**AIM OF THE EXERCISE:** I need the lines below from the one with "Screen dimensions: 836x504" down to the one with "View the Spring St... highlight" reproduced exactly, both ends included, and nothing else.

**DATA:**
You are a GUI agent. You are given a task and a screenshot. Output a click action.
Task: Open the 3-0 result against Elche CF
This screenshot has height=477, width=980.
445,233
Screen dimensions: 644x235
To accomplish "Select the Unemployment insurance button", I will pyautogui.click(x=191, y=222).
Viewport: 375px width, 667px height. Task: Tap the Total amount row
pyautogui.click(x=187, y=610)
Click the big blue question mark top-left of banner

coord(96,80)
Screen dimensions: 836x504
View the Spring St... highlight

--

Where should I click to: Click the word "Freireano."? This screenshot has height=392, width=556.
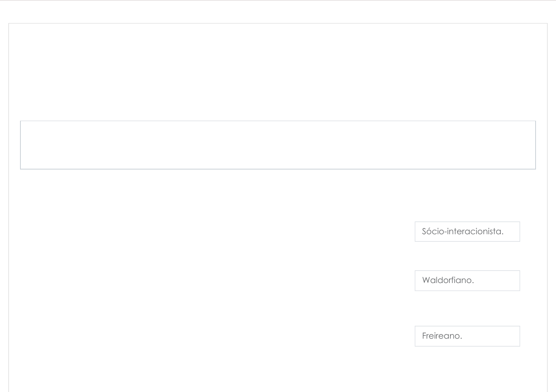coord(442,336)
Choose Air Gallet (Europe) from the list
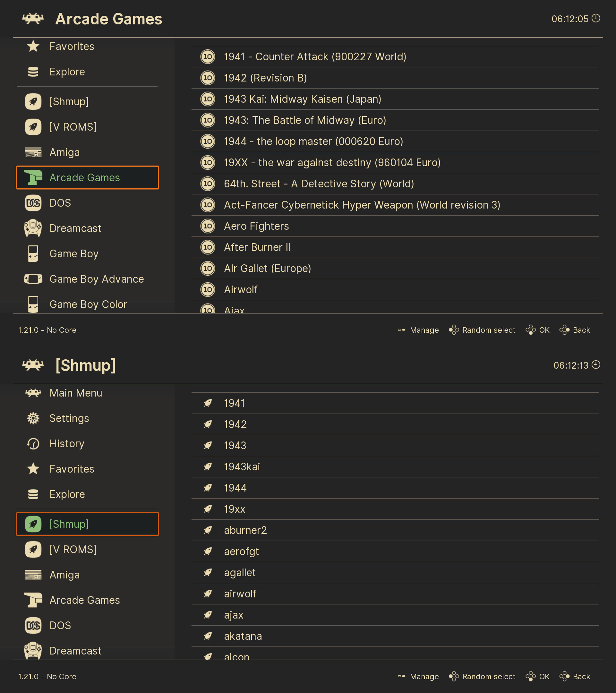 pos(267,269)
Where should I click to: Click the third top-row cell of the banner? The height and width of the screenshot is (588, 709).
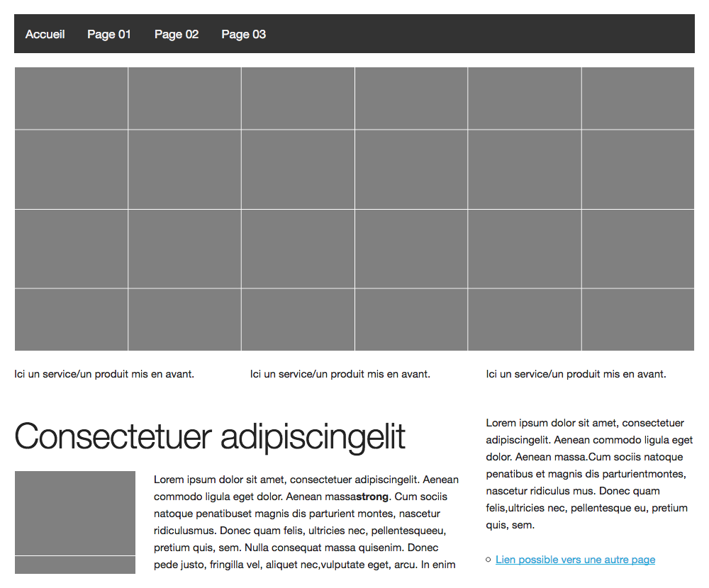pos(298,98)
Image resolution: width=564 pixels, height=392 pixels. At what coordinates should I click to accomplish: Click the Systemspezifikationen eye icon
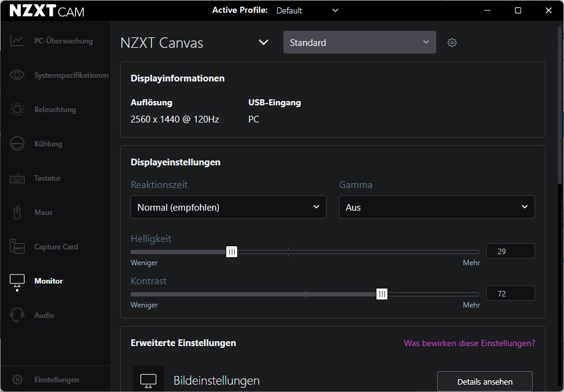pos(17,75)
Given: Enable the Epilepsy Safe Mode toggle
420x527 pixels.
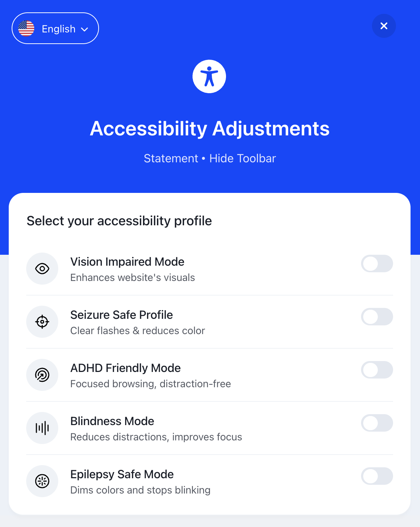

==

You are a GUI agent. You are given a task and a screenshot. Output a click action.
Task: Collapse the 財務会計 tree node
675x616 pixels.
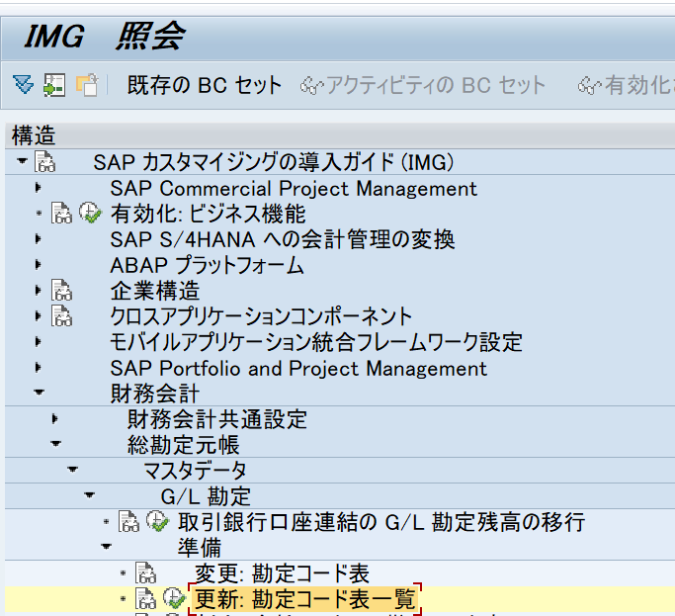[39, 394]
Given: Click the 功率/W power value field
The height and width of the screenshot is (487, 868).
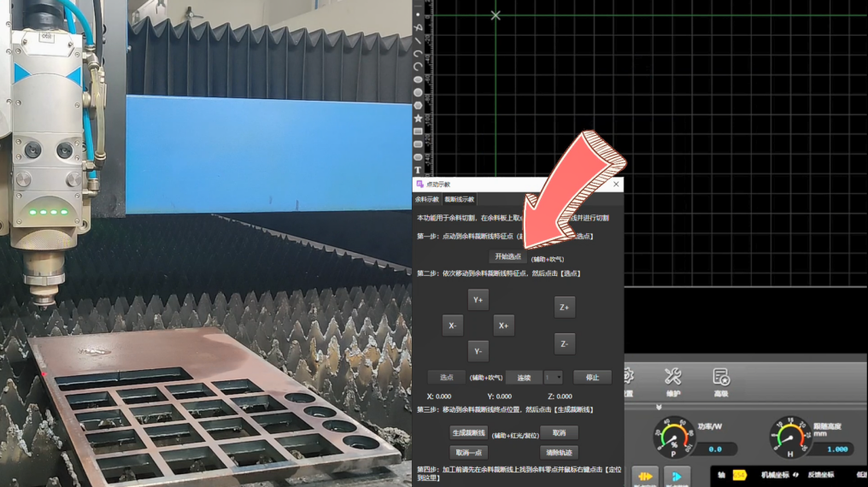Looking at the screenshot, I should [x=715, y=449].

**EXERCISE RESULT:**
Screen dimensions: 836x504
View the Spring St... highlight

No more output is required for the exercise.